Golden Egg Hunt & Birding – Brancaster to Burnham Overy Staithe & RBA Bird News!

I felt quite excited about finding a 'golden egg' along the coastal path. See my post on Wednesday. I had already emailed the manager at the White Horse to be kindly informed that the eggs would be hidden along the coastal path between Titchwell and Burnham Overy Staithe. Now, the official coastal footpath runs inland from Brancaster to Titchwell and I suspected that none would be hidden there and that they would be hidden along the more well known footpath along the seaward side. So I decided to start my search and birding at Brancaster. I got up far too early after a busy week at work, but decided to make the effort!

I arrived just after dawn and parked my car along the road next to the gates at Brancaster church. I searched the churchyard just in case! With camera bag, food and drink for the day, I set off. I made the mistake of wearing my Muck Boots, which became very heavy later and also brought my walking stick (only ever used for walking out to East Hills) to poke about in the vegetation for eggs! I headed north along the road to the beginning of the coastal footpath and walked east along the boardwalk, with reedbeds and marsh on my left and scenic coastal homes on my right. The weather forecast was incorrect and it wasn't long before the sun appeared and it turned out be a beautiful day, with no rain at all whilst I was out, which was very lucky as the walk from Burnham Deepdale to Burnham Norton is bleak and very much out in the open!

I looked hard for eggs to begin with, but the novelty did wear off eventually and I decided it was more productive to 'look up' as David Lindo says, than to look down. I kept alert though and poked about in little places where I would have hidden an egg – obviously the Easter Bunny didn't think as I did! But this was the question, who else was in the know and were all 30 eggs actually hidden? Or was the entire thing just good advertising and marketing for the pub? Well, yes obviously it would bring customers to the pub! Anyway, forgetting about eggs for a moment, the biggest surprise today, was the lack of birds – in fact it was sadly shocking. After all the miles I covered, I expected a good variety of birds and hoped for some early migrants too, this was not to be. I didn't even bother to write in my notebook!

I walked from Brancaster to Brancaster Staithe Harbour, then to Burnham Deepdale (where I stood and watched my first Snowy Owl on 9th March), then along the exposed and bleak sea bank around Burnham Norton Marshes and then onto Burnham Overy Staithe and part way to Burnham Overy Dunes, then turned back south to the main road and caught the Coast Hopper bus back to my car at Brancaster. See the X's on the map marking the start and finish of my route.

» Exercise A
Write out the stretch of the egg hunt and birding account from "Golden Egg Hunt" through "make the effort!".

» Dataset records
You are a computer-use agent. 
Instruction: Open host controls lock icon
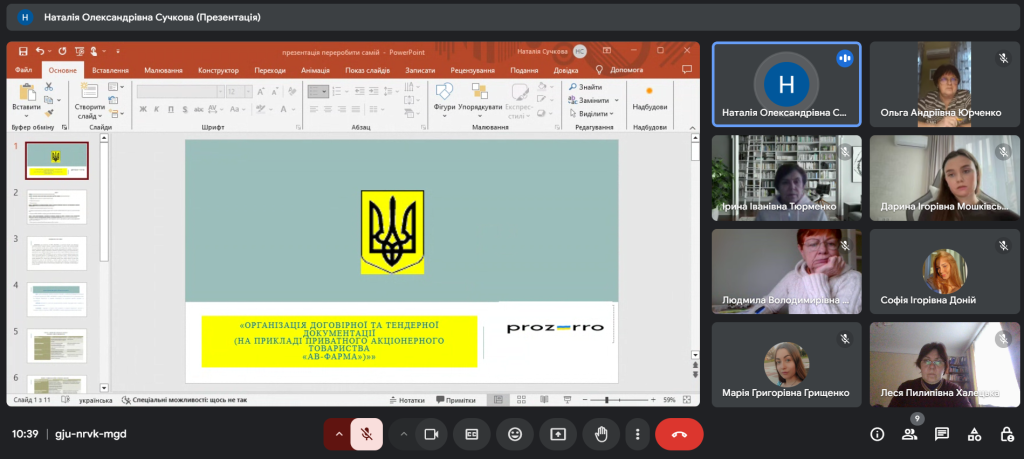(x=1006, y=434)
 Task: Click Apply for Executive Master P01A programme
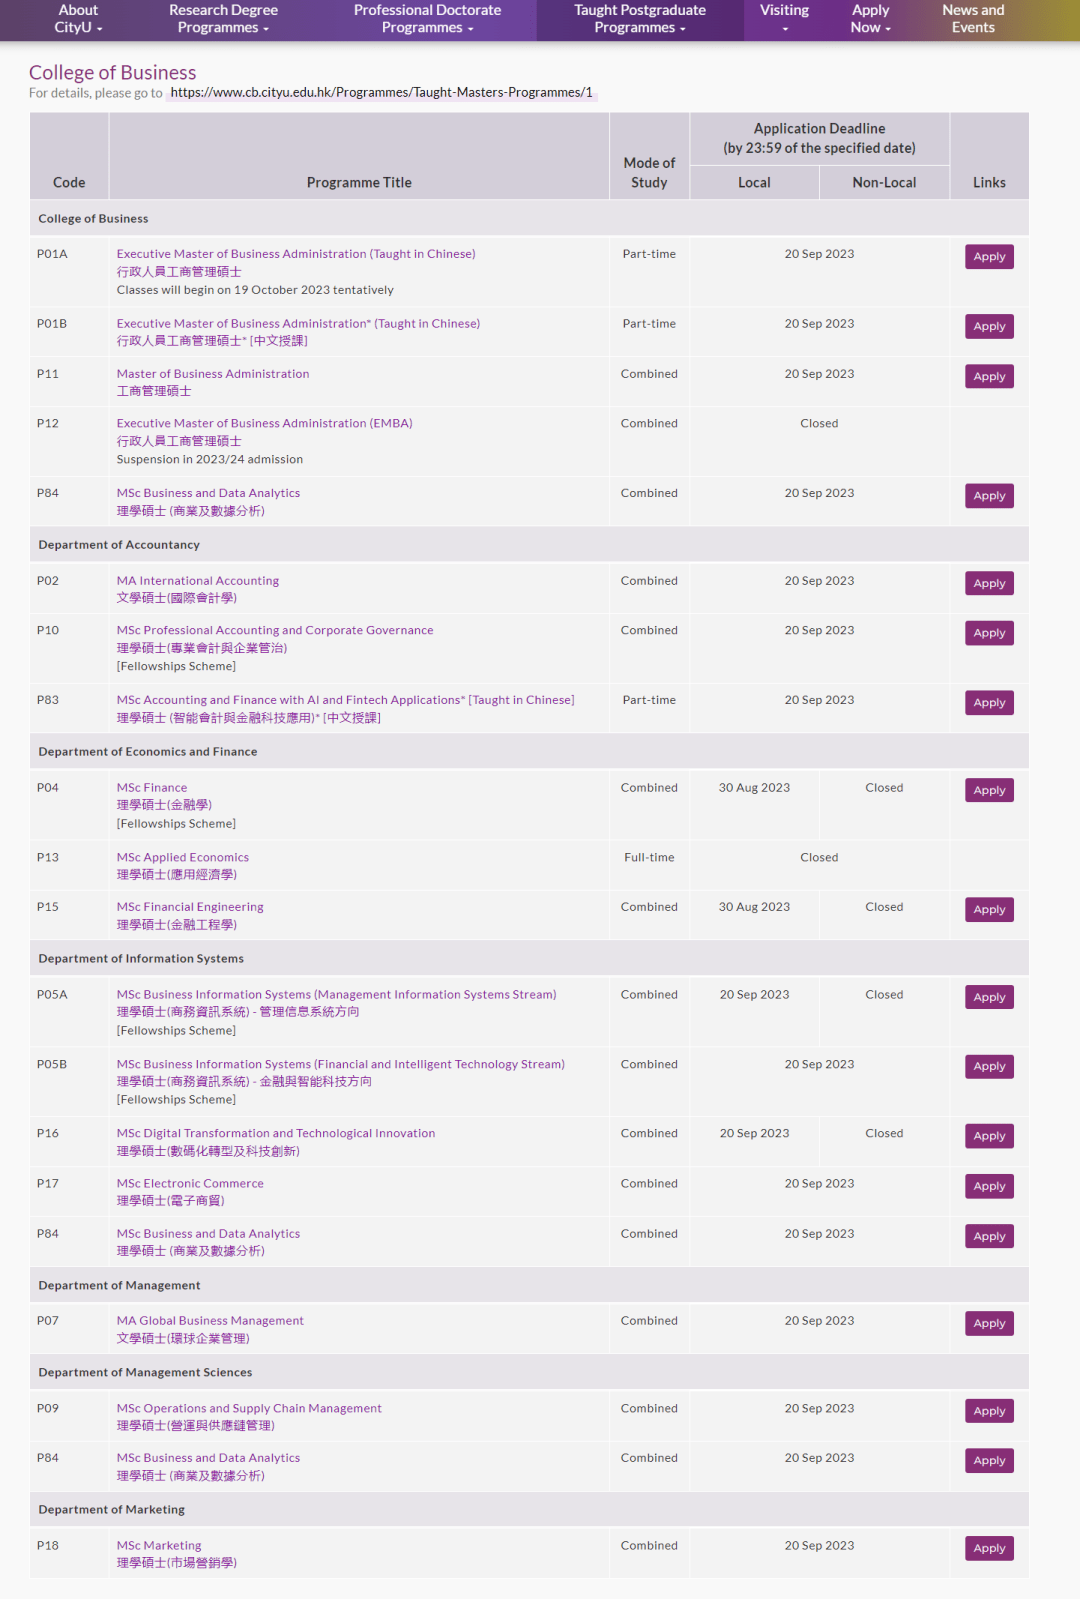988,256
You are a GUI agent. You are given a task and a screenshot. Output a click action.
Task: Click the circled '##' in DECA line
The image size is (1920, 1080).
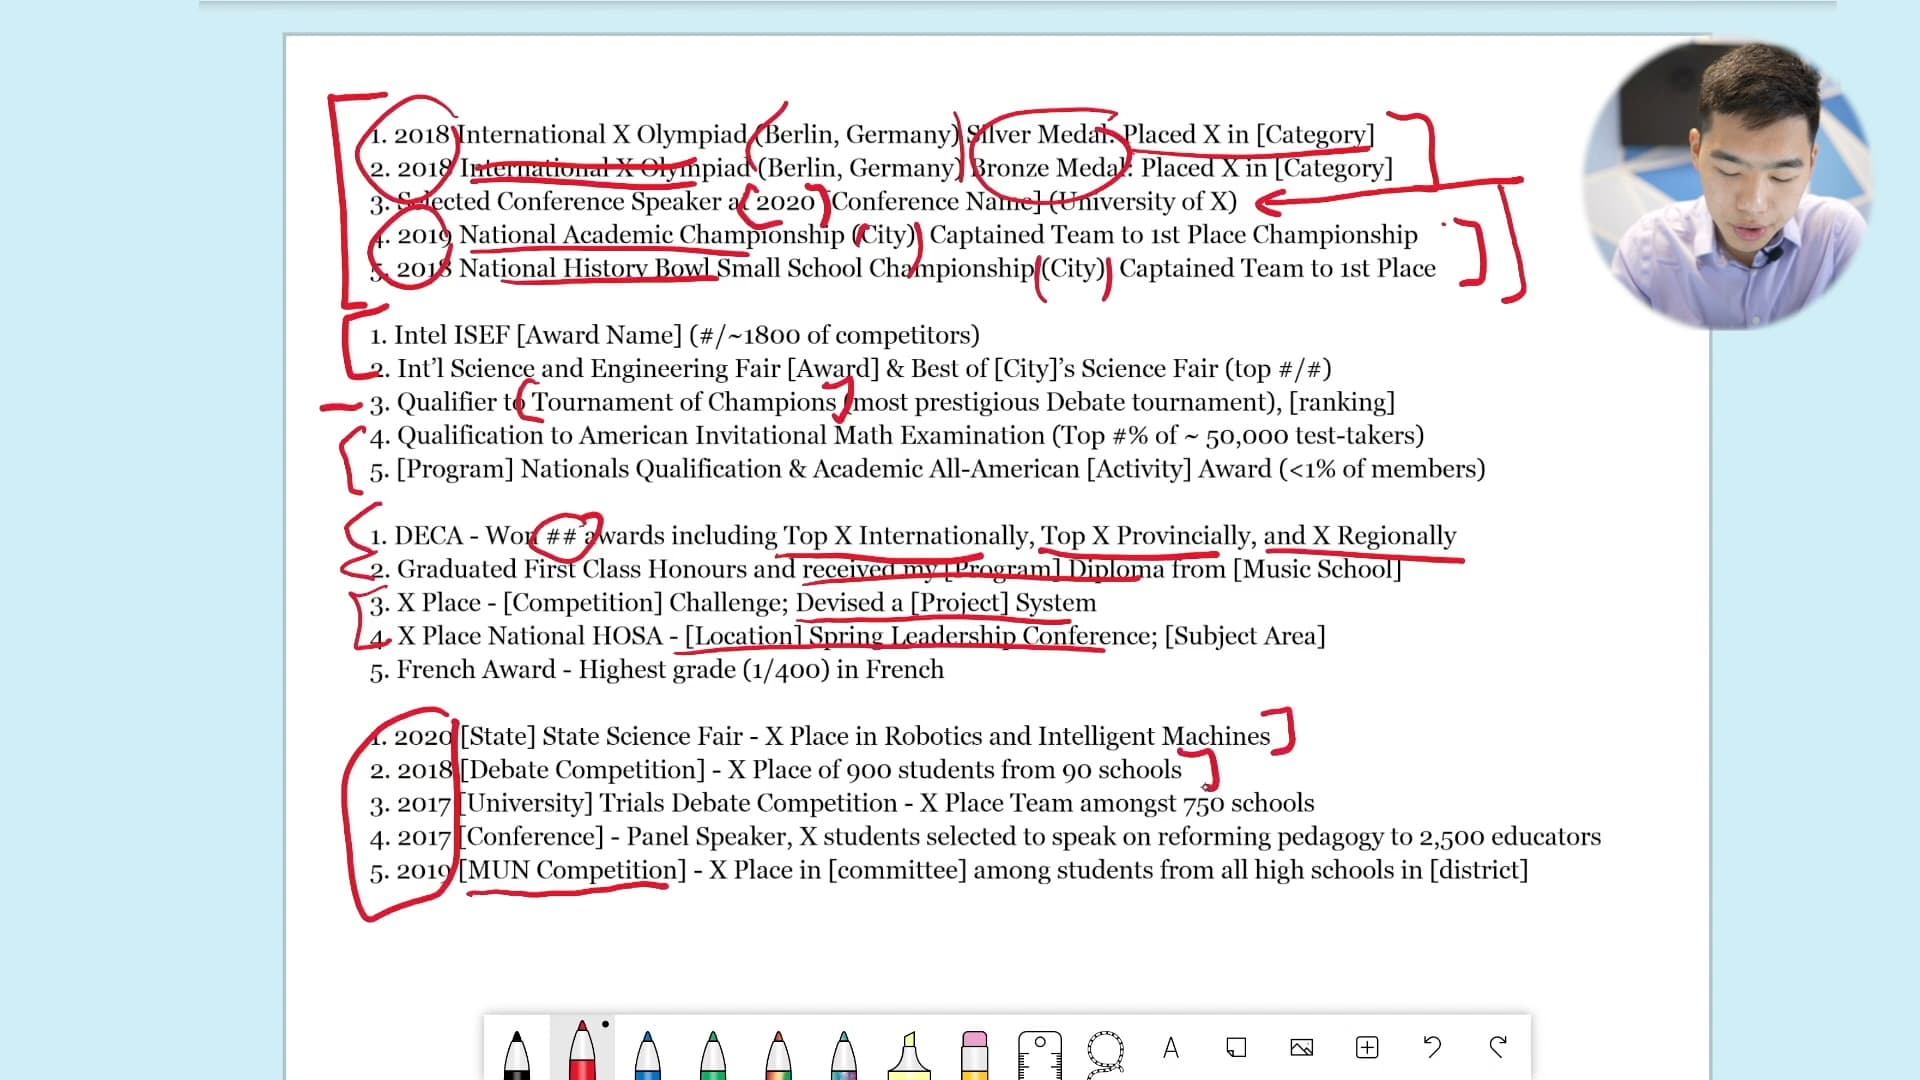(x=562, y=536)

» Exercise B
In the listing above, take the stretch from the line containing "You are a GUI" through the end of the listing and reproduce only those lines, requests included, adding 70 to every coordinate given in the answers. Leave the pictures out.

» Response A
Golden Egg Hunt & Birding – Brancaster to Burnham Overy Staithe & RBA Bird News!

I felt quite excited about finding a 'golden egg' along the coastal path. See my post on Wednesday. I had already emailed the manager at the White Horse to be kindly informed that the eggs would be hidden along the coastal path between Titchwell and Burnham Overy Staithe. Now, the official coastal footpath runs inland from Brancaster to Titchwell and I suspected that none would be hidden there and that they would be hidden along the more well known footpath along the seaward side. So I decided to start my search and birding at Brancaster. I got up far too early after a busy week at work, but decided to make the effort!

» Response B
You are a GUI agent. You are given a task and a screenshot. Output a click action.
Task: Click the circled '##' in DECA line
The image size is (1920, 1080).
(x=632, y=606)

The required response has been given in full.